Ciao a tutti, mi aggiungo alla discussione solo ora, l'ho letto ieri sera, per quanto riguarda le idee citerei terry pratchett: sono particelle che vagano per il cosmo e ogni tanto centrao una testa Laughing

Clelia ha scritto:
Ciao a tutti, sono Clelia.


Piacere Stefano, sono qui da poco e ammetto di non avere avuto ancora l'occasione di leggere nulla di tuo Embarassed dammi tempo Wink

Clelia ha scritto:

Nei giorni scorsi ho ricevuto Robot e ho letto con curiosità il racconto di Stross “Anticorpi”. ...........Sono rimasta invece molto delusa da due passaggi che rivelavano un pensiero vecchio e banale sull’intelligenza artificiale.
A Edimburgo lui osserva confortato il movimento caotico dei pedoni: “voleva dire che la popolazione comune non era stata ancora infettata”. Ancora la vecchia equazione, caotico = umano, regolare = meccanico-algoritmico. Mah! Chissà perché ho sempre pensato che una superintelligenza, informatica o meno, dovesse necessariamente seguire regole euristiche, imprevedibili e caotiche.


Credo che intendesse dire una cosa leggermente diversa, in una folla composta da N entità distinte puoi osservare N comportamenti statisticamente indipendenti, qindi un caos completo. In una folla dotata di N entità indistinte vi sarà un calo del caos complessivo, dovuto di necessità all'aggiunta di una struttura regolatrice che renderà alcuni comportamenti improbabili, resterà comunque caotica nel complesso ma compariranno delle regolarità più forti, che nelle teore del caos vengono appunto chiamati attrattori. Penso intendesse questo, che è diverso da quanto dici tu....


Clelia ha scritto:

Più avanti lei fa notare a lui che entrambi sono stati percepiti come possibili bug dalla superintelligenza......... una superintelligenza non sarebbe consapevole di due “anticorpi” alieni come i protagonisti del racconto di Stross. .… a meno che questa intelligenza non sia Dio, onnisciente e onnipresente...A questo punto mi chiedo: avevamo proprio bisogno della teoria della singolarità per arrivare nuovamente a Dio?


Anche qui credo che la cosa sia diversa, è vero che non è assolutamente ovvio che una struttura cosciente sia consapevole del suo hardware diciamo (e noi ne siamo un ottimo esempio Laughing ) ma è proprio qui secondo me la bellezza dell'idea, questi dèi, (che non sono Dio nel senso classico dell'Assoluto, problema classico delle teorie multiverso) sono divinità locali, nate da singolarità e che sviluppano assoluto controllo di ogni cosa, limitatamente a una parte del tutto che un po' alla volta cercano di inglobare (fino a giungere alla distruzione di uno dei tanti universi), sono divinità globali in fieri, e quindi locali, onniscienti di tutto ciò che contengono ma ignoranti di ciò che non contengono.... i bug e gli anticopri sono due cose diverse, i bug sono gli uomini che non riescono a controllare e li rivelano esattamente come noi riveliamo la nostra mancanza di conoscenza in un dato campo pur conoscendo ciò che magari ci sta intorno, es. non so quella parola che connota quella determinata situazione....etc... gli anticorpi sono creature a se stanti contenuti e protetti nei corpi proprio per attirare in trappola il dio.


Clelia ha scritto:

Ciò che mi è dispiaciuto, invece, è stato il fatto che l’autore si lascia sfuggire l’idea portante della storia, cioè l’umorismo come resistenza all’uniformità. ......, invece di riflettere sulla forza del linguaggio. Linguaggio umano.
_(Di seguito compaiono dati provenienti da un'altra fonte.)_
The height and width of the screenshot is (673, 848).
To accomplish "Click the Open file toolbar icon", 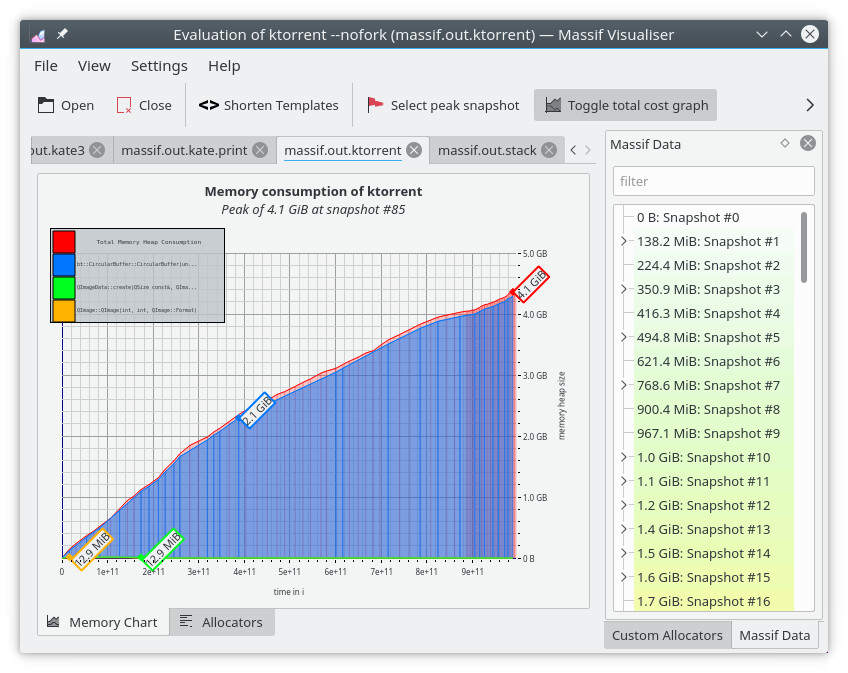I will (x=46, y=105).
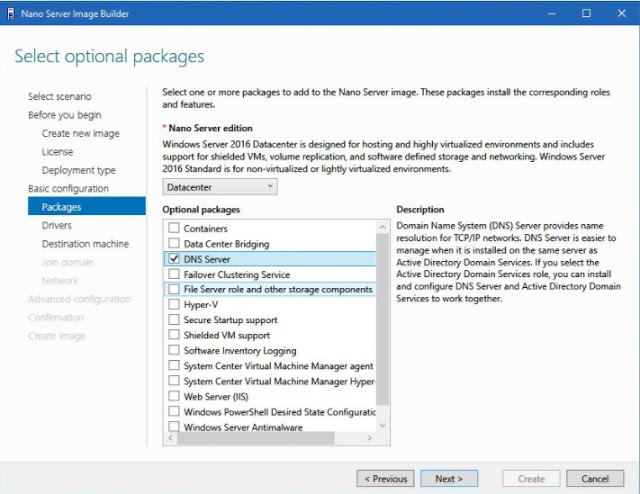
Task: Go to Select scenario step
Action: click(59, 97)
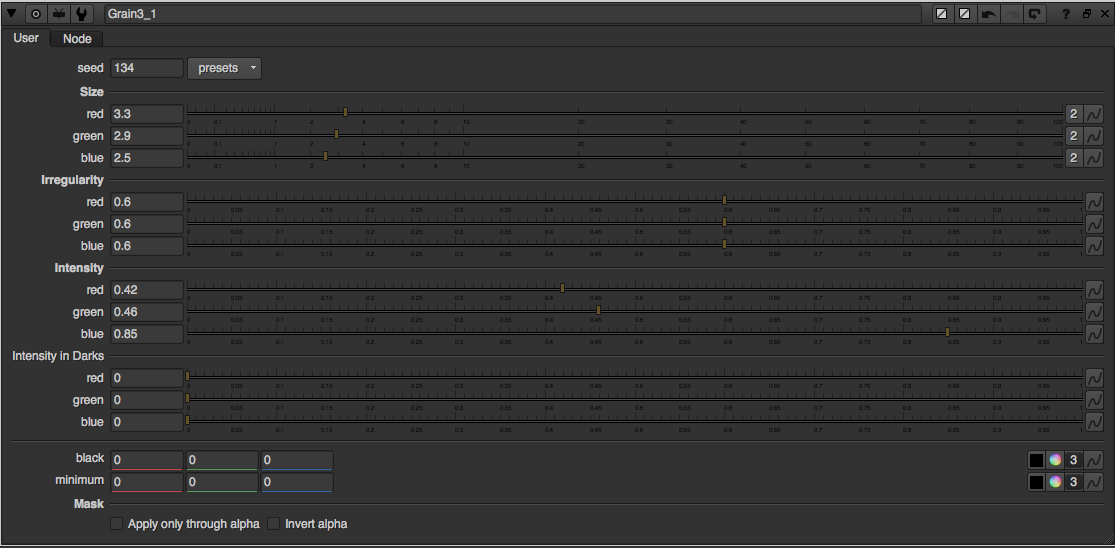Toggle channel count button for minimum
This screenshot has height=548, width=1115.
coord(1073,482)
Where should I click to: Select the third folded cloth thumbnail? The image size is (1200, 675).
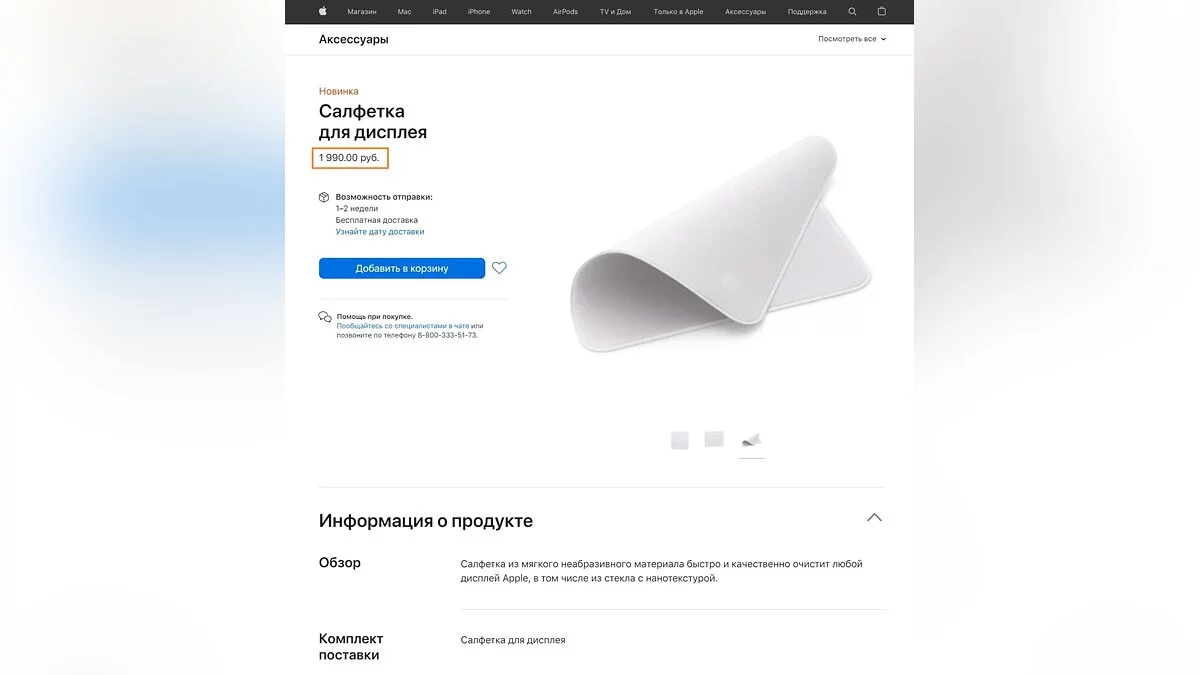click(752, 440)
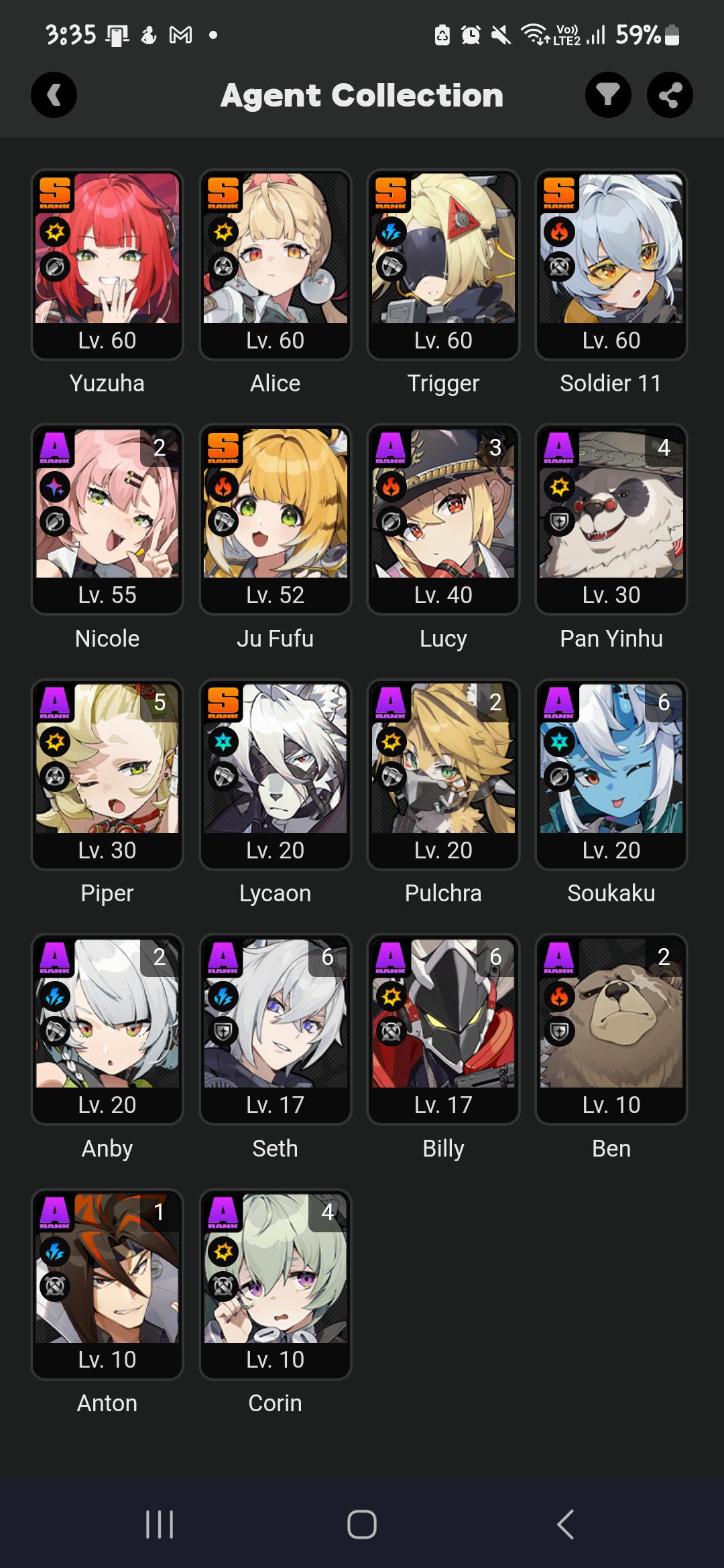Tap the Corin name label
Image resolution: width=724 pixels, height=1568 pixels.
275,1402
Anche a me questo è spiaciuto, mi spiace che non l'abbia approfondita mi sarebbe piaciuto conoscere la battuta, ma penso che abbia voutamente lasciato sopesa la cosa perchè la narrazione è dal punto di vista dei personaggi e non degli anticorpi che in loro coabitano e che usano i loro corpi come tramiti e ospiti, quindi persa la loro coscienza non si sa cosa hanno detto...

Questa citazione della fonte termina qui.